Pull out every line below holding the word "dropdown".
****************************************
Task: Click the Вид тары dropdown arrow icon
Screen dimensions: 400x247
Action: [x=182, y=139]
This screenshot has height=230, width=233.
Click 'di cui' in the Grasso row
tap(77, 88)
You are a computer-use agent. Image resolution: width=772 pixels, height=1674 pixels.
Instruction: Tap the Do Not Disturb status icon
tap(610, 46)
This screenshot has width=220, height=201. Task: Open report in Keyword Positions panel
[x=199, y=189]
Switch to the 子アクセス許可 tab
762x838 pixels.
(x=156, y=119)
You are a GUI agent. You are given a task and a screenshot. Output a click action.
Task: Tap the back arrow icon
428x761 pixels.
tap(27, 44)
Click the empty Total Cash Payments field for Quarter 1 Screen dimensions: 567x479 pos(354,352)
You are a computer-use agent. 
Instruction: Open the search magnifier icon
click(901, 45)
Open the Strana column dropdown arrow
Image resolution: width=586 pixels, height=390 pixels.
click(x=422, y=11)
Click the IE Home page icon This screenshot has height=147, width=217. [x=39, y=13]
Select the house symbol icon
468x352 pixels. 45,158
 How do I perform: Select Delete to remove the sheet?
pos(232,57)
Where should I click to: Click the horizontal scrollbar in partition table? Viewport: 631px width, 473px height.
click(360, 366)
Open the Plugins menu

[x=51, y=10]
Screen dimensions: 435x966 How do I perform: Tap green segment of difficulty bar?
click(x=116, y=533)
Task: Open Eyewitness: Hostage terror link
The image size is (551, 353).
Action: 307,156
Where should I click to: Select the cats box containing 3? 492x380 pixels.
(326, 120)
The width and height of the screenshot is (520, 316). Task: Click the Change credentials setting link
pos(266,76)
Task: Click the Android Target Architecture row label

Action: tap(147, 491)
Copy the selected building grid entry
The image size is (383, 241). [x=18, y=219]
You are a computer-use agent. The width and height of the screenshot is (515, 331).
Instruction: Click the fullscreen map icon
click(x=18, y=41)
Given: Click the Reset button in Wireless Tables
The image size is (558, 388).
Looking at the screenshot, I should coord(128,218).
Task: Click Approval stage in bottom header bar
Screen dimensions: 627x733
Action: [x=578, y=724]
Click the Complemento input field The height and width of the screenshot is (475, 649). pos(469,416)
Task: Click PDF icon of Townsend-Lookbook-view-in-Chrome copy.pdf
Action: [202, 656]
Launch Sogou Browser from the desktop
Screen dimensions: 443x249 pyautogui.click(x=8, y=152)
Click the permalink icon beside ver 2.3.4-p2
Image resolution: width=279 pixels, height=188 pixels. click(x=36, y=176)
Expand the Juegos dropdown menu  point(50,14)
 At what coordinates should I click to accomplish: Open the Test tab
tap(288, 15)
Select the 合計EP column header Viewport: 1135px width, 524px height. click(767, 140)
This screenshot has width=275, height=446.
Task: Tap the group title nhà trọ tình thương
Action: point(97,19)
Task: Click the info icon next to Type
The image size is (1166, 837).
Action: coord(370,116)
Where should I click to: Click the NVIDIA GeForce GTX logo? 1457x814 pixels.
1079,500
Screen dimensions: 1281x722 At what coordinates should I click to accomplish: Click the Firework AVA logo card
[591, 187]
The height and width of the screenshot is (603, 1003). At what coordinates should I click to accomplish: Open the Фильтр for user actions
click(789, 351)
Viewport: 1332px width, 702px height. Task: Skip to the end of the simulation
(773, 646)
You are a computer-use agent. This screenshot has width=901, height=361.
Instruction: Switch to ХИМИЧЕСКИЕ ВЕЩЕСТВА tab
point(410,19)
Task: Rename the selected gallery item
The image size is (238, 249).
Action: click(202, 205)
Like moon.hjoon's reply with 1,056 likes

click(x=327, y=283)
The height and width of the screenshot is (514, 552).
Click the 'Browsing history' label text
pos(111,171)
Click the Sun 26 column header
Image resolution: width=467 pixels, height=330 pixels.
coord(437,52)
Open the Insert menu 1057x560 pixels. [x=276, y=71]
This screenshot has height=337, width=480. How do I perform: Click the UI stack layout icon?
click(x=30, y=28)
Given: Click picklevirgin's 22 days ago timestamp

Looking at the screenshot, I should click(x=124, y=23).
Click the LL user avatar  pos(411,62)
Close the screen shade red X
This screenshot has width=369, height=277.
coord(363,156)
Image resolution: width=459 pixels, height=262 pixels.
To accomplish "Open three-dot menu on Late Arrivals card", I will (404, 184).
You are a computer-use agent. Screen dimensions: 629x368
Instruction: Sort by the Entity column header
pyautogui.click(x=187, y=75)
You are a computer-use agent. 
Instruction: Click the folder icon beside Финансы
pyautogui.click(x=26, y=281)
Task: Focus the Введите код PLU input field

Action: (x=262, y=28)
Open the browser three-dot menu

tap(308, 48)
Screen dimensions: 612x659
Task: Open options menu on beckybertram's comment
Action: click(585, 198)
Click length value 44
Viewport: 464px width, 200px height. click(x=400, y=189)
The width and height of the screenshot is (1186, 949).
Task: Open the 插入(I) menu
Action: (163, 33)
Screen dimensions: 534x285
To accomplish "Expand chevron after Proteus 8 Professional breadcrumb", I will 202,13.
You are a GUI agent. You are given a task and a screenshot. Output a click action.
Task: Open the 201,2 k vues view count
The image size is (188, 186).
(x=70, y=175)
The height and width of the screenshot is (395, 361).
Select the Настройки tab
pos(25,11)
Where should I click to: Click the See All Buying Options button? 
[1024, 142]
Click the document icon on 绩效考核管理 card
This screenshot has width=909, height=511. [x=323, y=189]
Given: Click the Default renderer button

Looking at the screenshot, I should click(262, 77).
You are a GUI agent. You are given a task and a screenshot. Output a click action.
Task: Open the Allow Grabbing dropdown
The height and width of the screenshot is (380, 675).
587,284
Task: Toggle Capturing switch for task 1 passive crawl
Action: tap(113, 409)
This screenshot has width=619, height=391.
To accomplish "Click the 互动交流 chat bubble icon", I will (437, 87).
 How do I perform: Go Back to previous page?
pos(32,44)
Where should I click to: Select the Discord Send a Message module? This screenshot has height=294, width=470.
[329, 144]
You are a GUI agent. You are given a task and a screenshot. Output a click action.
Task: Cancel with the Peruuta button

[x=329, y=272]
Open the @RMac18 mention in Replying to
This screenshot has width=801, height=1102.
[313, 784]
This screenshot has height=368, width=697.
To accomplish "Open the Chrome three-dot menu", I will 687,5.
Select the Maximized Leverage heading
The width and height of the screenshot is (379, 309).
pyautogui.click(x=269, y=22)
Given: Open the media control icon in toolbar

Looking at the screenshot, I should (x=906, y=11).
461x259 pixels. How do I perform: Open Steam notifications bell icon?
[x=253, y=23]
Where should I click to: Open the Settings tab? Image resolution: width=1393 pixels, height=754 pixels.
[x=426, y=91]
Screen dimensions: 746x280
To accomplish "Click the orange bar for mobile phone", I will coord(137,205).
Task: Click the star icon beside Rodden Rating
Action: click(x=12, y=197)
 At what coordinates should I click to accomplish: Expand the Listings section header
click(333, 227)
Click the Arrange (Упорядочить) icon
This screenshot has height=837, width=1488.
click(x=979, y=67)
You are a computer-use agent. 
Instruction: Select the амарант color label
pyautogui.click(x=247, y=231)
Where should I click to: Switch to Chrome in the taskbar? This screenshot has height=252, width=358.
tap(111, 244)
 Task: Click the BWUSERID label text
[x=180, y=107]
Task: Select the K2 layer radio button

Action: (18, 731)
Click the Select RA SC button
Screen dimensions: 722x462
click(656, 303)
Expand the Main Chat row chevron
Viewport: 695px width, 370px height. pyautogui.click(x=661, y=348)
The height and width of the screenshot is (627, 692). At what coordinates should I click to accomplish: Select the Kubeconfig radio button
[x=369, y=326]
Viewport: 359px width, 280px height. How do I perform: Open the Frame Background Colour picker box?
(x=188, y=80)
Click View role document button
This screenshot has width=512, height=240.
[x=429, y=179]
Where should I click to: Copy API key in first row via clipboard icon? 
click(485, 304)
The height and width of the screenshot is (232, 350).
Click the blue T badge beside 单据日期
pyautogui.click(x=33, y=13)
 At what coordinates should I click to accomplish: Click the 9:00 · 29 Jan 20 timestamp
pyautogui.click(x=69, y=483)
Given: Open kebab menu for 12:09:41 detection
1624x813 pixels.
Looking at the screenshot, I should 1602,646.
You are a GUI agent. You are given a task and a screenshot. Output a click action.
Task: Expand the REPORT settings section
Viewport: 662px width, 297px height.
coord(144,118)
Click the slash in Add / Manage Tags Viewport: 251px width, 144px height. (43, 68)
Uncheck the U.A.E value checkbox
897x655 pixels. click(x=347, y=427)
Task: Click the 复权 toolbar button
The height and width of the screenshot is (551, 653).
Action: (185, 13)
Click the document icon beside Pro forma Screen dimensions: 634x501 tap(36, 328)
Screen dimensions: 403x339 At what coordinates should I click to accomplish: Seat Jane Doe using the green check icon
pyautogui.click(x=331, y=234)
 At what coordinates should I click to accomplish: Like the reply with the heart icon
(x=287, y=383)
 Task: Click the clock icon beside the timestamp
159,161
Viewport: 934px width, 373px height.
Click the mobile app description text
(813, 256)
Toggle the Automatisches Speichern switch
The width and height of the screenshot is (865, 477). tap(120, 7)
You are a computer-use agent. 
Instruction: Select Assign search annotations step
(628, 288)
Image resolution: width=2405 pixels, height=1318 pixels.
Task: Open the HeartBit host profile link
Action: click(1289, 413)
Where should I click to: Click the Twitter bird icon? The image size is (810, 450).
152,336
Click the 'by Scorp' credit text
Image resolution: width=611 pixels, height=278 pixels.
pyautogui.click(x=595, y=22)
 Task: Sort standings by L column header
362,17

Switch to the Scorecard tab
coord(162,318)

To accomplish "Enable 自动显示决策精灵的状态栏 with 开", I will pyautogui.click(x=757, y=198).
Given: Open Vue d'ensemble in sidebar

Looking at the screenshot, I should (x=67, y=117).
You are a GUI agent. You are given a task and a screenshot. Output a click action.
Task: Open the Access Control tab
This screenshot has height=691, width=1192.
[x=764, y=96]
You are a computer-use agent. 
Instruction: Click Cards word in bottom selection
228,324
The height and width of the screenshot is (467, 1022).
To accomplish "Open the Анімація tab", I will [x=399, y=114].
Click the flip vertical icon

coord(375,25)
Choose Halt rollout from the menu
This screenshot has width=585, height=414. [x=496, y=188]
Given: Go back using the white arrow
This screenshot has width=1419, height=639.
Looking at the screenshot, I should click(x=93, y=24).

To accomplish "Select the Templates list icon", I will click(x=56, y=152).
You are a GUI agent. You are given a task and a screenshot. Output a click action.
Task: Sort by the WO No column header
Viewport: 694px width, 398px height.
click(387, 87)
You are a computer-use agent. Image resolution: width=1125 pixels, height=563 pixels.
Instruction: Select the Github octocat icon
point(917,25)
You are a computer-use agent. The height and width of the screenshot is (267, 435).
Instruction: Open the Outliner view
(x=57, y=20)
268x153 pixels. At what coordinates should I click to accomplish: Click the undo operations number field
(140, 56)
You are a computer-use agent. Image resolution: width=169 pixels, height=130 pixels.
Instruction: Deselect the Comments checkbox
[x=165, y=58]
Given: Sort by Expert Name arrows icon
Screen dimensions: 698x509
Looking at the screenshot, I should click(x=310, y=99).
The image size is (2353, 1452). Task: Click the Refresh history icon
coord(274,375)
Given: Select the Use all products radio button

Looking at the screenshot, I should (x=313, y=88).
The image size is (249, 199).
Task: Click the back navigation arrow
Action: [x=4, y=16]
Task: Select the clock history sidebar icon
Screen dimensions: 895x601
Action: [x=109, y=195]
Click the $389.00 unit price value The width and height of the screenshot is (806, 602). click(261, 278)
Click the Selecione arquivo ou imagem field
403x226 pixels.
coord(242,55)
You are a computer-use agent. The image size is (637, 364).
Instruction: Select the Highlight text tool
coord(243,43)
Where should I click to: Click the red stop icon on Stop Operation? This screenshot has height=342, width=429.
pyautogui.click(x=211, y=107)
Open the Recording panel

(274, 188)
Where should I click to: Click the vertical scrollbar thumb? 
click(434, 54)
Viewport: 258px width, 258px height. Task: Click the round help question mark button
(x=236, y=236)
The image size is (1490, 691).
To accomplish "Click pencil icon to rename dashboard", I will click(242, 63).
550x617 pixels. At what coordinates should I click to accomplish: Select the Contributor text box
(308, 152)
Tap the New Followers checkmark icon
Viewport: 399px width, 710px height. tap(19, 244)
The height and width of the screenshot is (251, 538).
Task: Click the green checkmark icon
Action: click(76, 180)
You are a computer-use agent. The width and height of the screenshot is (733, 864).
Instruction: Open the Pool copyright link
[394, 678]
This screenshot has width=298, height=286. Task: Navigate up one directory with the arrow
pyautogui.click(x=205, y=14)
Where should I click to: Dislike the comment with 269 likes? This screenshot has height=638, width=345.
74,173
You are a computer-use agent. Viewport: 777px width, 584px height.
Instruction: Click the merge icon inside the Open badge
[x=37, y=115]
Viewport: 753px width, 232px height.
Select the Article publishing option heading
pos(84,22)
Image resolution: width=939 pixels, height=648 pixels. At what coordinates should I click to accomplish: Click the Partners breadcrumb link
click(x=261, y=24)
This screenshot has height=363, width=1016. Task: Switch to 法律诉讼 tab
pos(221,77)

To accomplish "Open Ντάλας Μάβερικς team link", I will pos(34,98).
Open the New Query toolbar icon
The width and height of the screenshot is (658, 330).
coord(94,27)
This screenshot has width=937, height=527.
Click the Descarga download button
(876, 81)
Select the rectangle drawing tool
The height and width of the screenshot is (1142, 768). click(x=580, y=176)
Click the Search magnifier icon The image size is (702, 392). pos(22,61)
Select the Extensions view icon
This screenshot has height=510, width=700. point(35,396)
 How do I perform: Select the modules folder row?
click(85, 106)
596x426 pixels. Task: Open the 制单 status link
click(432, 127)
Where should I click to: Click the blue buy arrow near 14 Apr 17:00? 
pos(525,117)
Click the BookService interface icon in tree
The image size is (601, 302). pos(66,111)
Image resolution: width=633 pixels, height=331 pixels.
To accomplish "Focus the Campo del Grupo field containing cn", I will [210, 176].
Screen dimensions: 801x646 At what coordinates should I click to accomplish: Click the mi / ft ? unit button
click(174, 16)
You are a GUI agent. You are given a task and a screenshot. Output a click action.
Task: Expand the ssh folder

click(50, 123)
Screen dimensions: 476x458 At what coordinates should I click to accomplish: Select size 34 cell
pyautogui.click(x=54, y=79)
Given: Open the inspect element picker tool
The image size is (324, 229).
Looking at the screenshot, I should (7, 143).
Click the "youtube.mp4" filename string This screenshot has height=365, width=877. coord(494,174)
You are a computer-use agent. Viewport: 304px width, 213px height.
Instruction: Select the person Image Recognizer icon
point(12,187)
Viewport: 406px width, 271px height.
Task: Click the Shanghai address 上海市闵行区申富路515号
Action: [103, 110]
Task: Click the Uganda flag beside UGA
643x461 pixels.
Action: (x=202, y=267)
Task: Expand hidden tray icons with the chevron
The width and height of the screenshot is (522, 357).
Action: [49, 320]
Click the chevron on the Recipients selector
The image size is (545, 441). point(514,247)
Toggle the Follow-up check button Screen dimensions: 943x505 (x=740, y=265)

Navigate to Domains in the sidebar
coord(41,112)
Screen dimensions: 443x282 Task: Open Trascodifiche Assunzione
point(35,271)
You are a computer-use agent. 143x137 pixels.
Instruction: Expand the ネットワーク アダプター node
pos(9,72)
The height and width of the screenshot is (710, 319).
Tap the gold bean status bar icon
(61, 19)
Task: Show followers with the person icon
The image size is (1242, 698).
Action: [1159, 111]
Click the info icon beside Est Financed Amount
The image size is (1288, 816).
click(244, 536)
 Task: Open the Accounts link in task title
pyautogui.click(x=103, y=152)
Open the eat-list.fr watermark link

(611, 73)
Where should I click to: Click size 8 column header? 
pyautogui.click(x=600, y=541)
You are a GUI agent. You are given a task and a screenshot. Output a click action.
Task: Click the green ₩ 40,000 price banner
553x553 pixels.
****************************************
#### [SOLUTION TO THE EXERCISE]
Task: Click the Вид тары dropdown arrow icon
Open the Strana column dropdown arrow
Expand the Juegos dropdown menu  point(50,14)
Task: Open the Allow Grabbing dropdown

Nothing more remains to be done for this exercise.